If you have any pending debt, pay it off immediately instead of repeatedly transferring it to new accounts. Here, you need to contact the debt collector listed on your credit report to see if they would be willing to stop reporting the debt to each major credit bureau (CIBIL in India) in exchange for full payment. Technically, this might violate some collector’s agreements with the bureaus, but it is worth a shot.
Do not forget to get that promise in written form before you make the payment. If there is any debt you do not recognize, contact the bureaus and get it removed immediately.
6. Get a Credit Card
It is important to diversify your portfolio, especially in credit. Your scores might be suffering because of the absence of a mix of different credit options. Here, you need to additionally take care of timely payments as a new credit card account with an irregular payment history will bring your score down. However, if you have a fair, good, or excellent credit score – there are many credit card options out there for you.

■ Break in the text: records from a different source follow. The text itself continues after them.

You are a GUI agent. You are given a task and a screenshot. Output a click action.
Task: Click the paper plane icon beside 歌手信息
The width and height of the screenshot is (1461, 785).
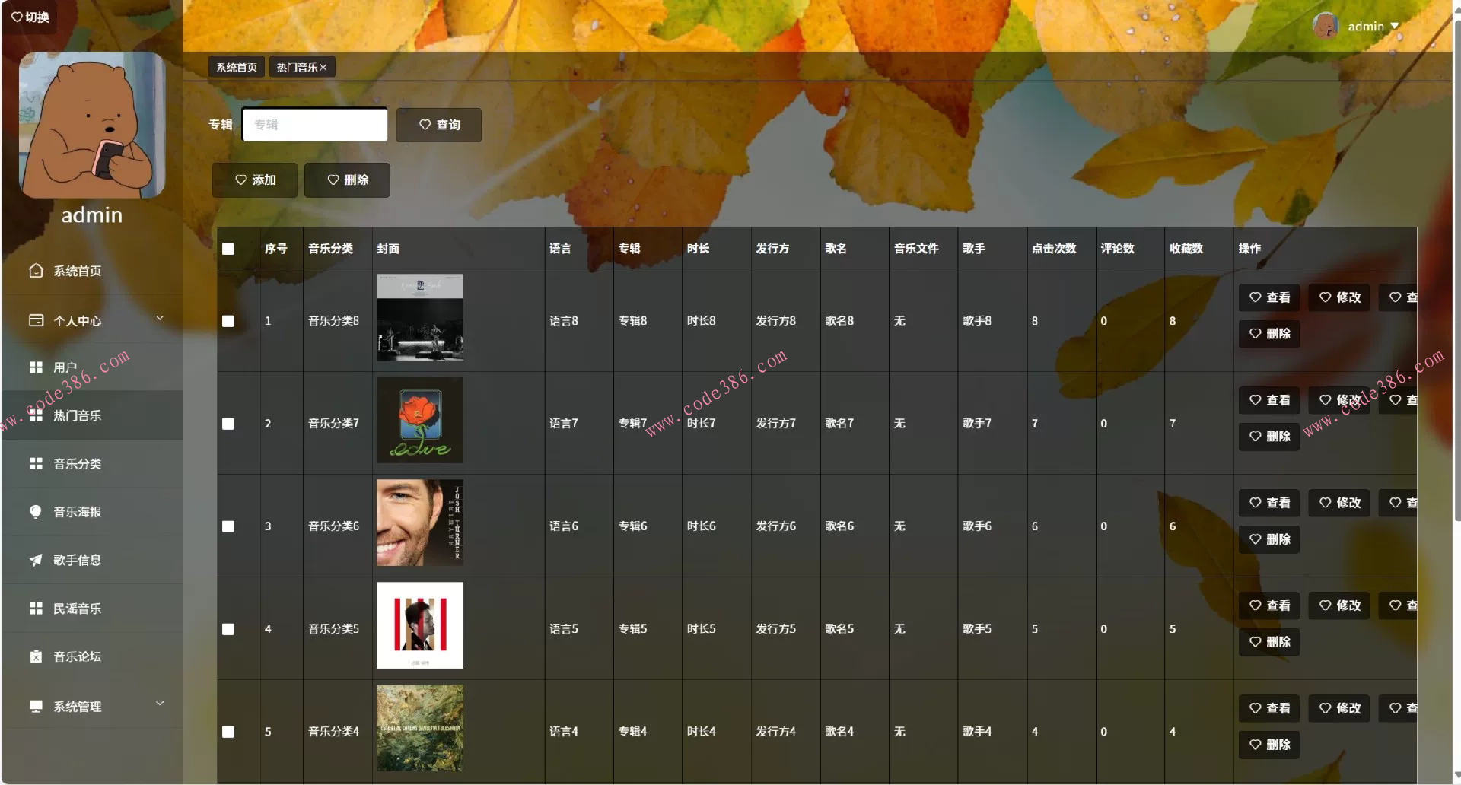coord(36,560)
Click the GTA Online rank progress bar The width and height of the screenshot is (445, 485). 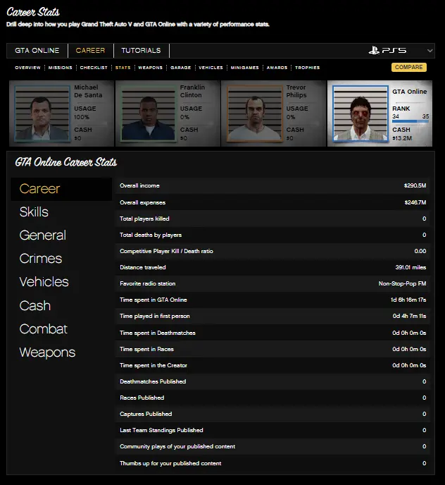coord(410,121)
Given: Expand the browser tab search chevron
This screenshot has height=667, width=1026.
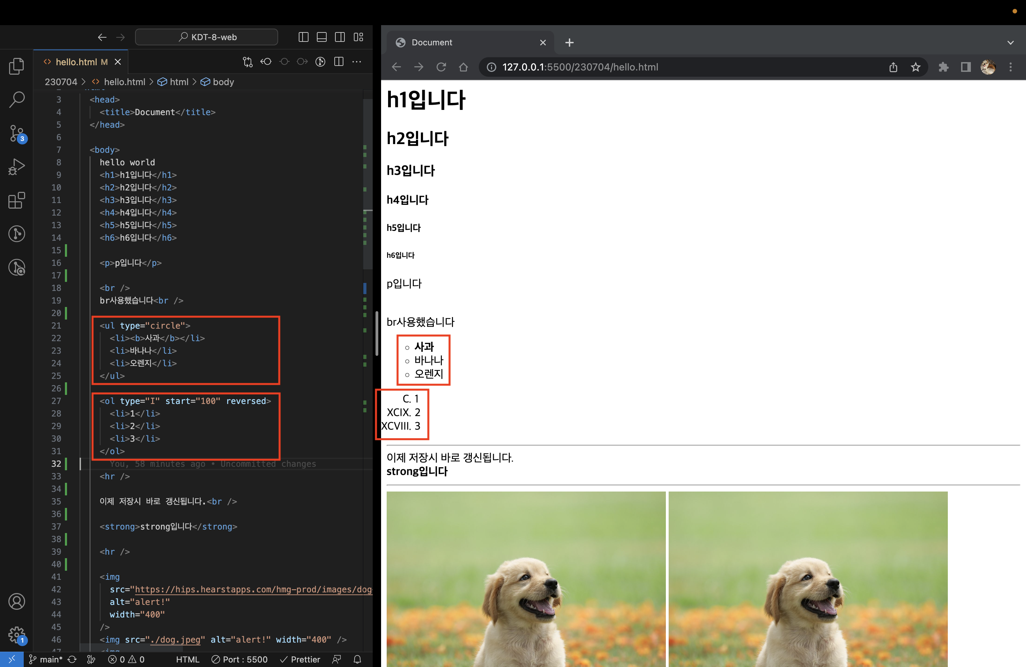Looking at the screenshot, I should coord(1010,43).
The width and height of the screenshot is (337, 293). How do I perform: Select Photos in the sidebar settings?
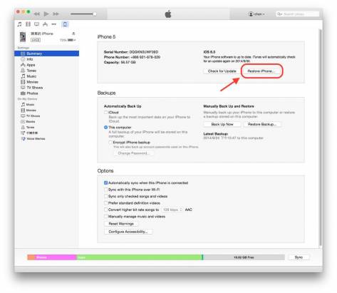[29, 93]
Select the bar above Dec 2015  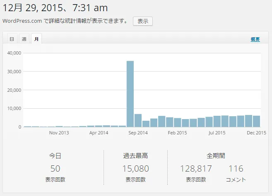point(256,121)
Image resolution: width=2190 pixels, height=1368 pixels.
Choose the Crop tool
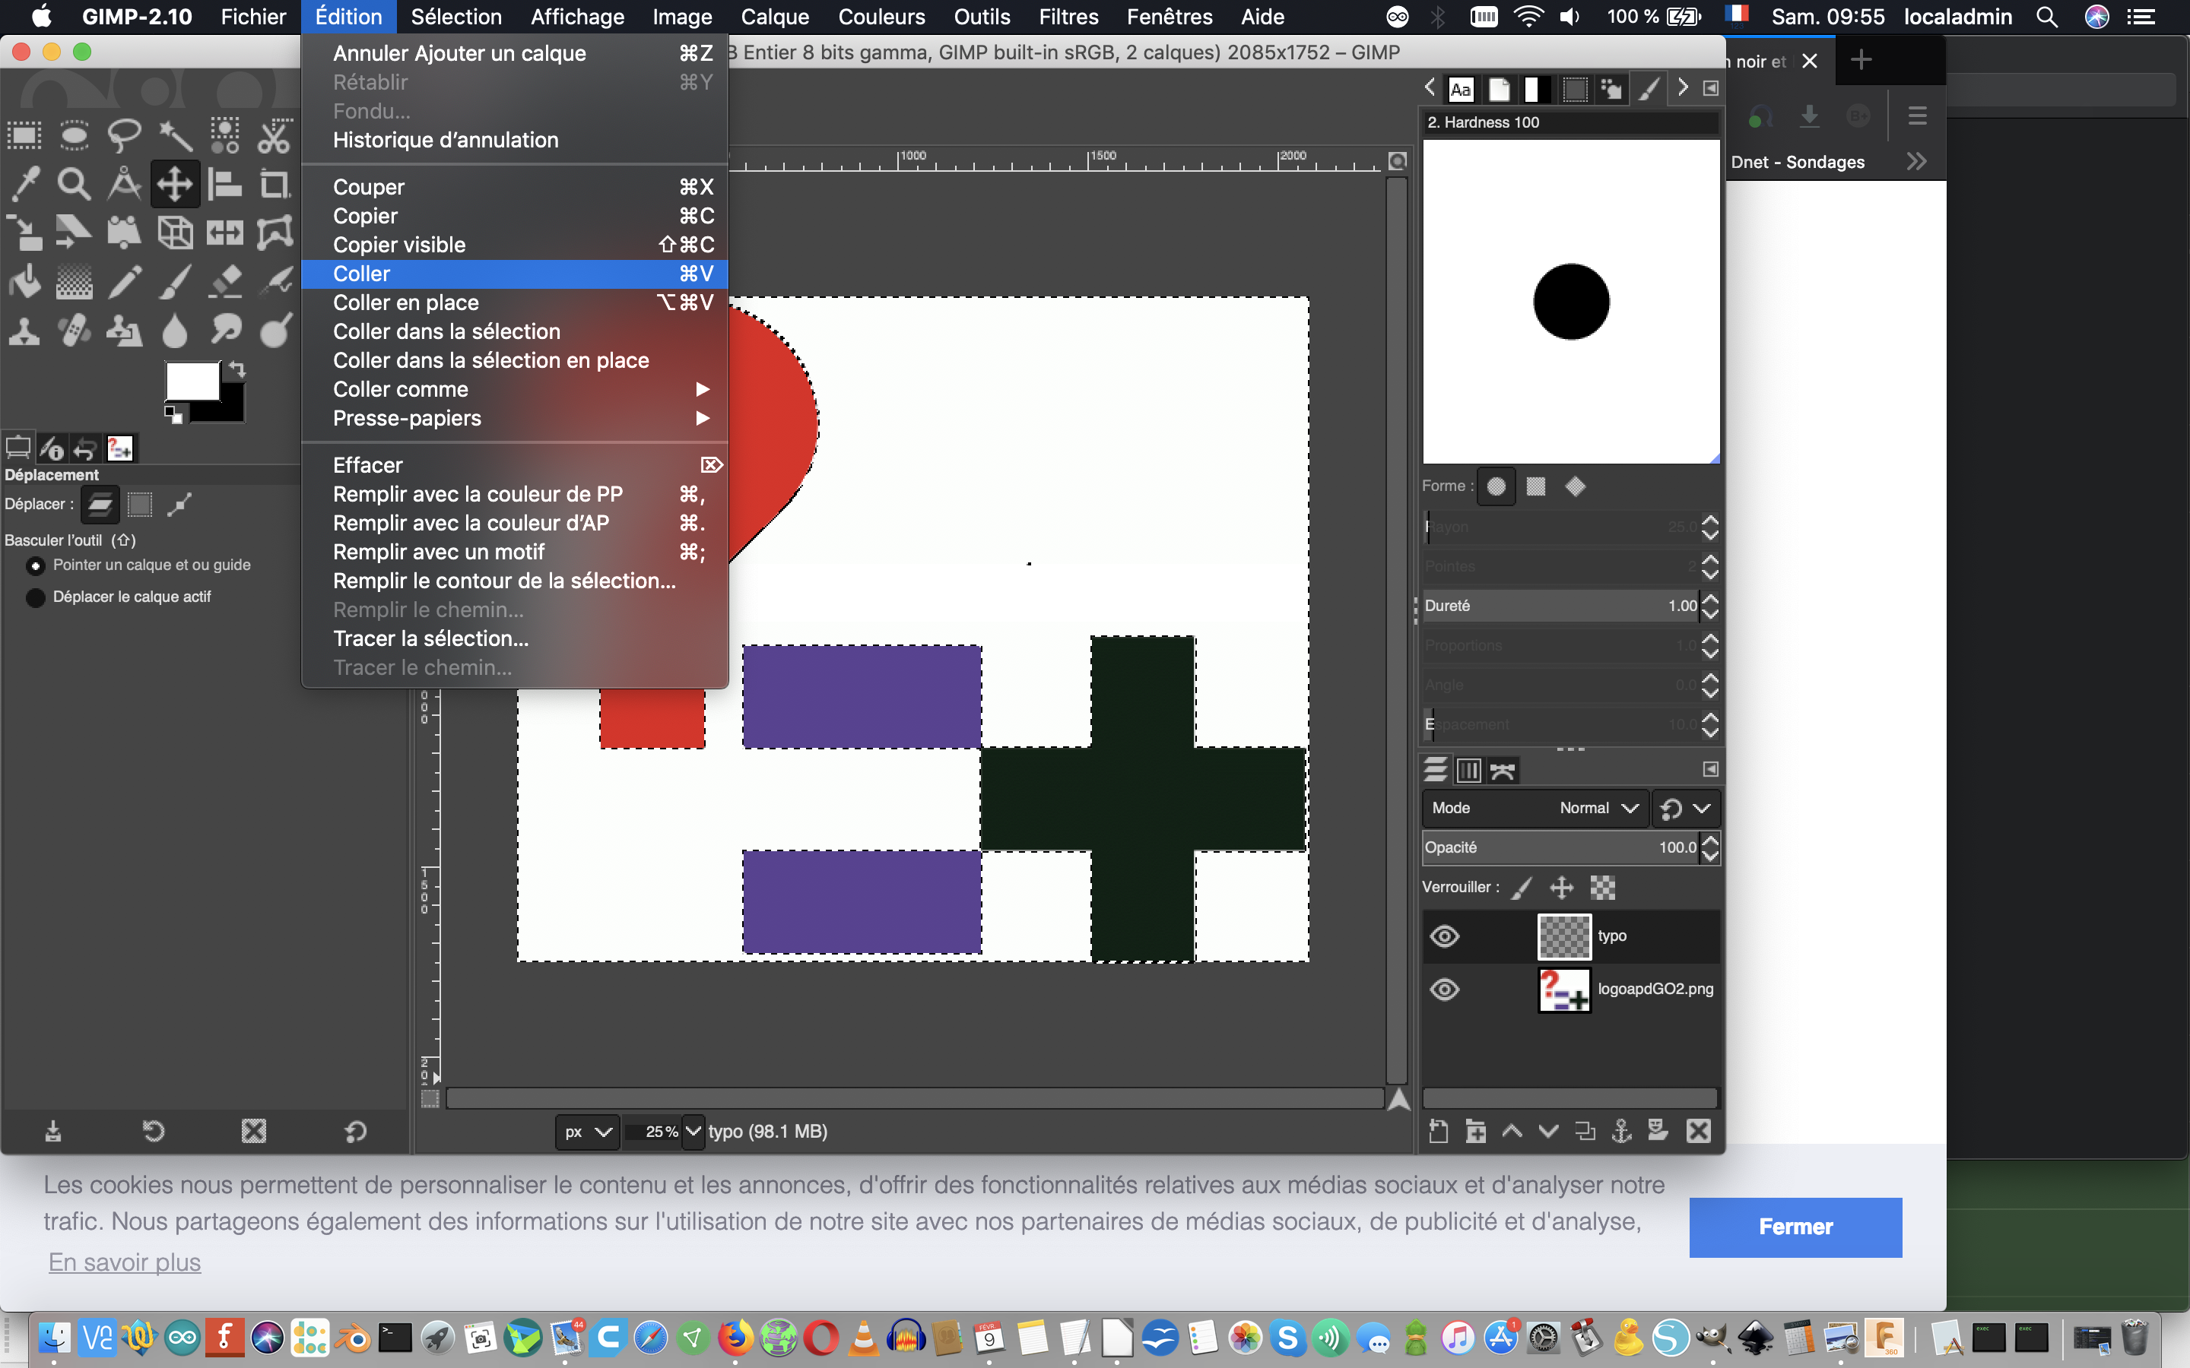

7. Fix and maintain a credit utilization ratio
Start by keeping an eye on your statement balances. Your score might just be suffering if your credit card balances every month are more than 30% of your credit limits. Even if you are paying off your balances in full every month by the due date, it is being reported to the credit bureaus.
In determining consumer credit, the debt-to-credit ratio is considered one of the most critical factors. Thus, it is commonly recommended to not to close any unused credit card accounts in hopes to raise your credit scores. If you do so, it will do more harm than good to your credit utilization ratio percentage.
Regardless, if you plan to close a credit account, make sure you have a residual 15% utilization ratio after closing the account. If not, try to replace the credit card account with a new account or a new credit.
8. Make use of score-boosting programs
Lenders will look at both your number and the average age of your accounts whilst determining how well you handle debt. If you have a limited credit history, it can bring your score down. Many programs by the credit bureaus and other organizations allow consumers to boost a limited credit profile with other financial information. After opting for a program, you can connect your online banking data and allow the credit bureau to add utility payment history to your report. Similarly, in some programs, you can allow bureaus to consider your savings or current accounts while calculating your score.
9. Do not apply for too much credit
It is necessary to diversify your portfolio and apply for various credit options; you should be cautious about over-application as well. When you apply for credit, it creates an immediate hard inquiry on your report. These hard inquiries can bring down your credit score if done multiple times. These inquiries remain on your credit report for two years.
10. Time your applications cautiously
It is important to note that every time when you apply for a new credit, a hard inquiry is pulled on your report. This inquiry pulls down your scores temporarily. These effects can last anywhere from 6-12 months, whereas the inquiry remains on the report for a period of 24 months. Always research both the type of loan you are seeking and your probability of approval. If your application is denied, your credit score will come down immediately.
Refrain from applying for several credit cards within a short time frame or before taking a loan.
In an economy that demands more products along with increasing inflation, it becomes important to earn extra credit. A credit score can help you achieve it. You must follow these simple steps to achieve a high and improved credit score. Remember, your credit score is the only conventional criterion that will help you in taking out credit.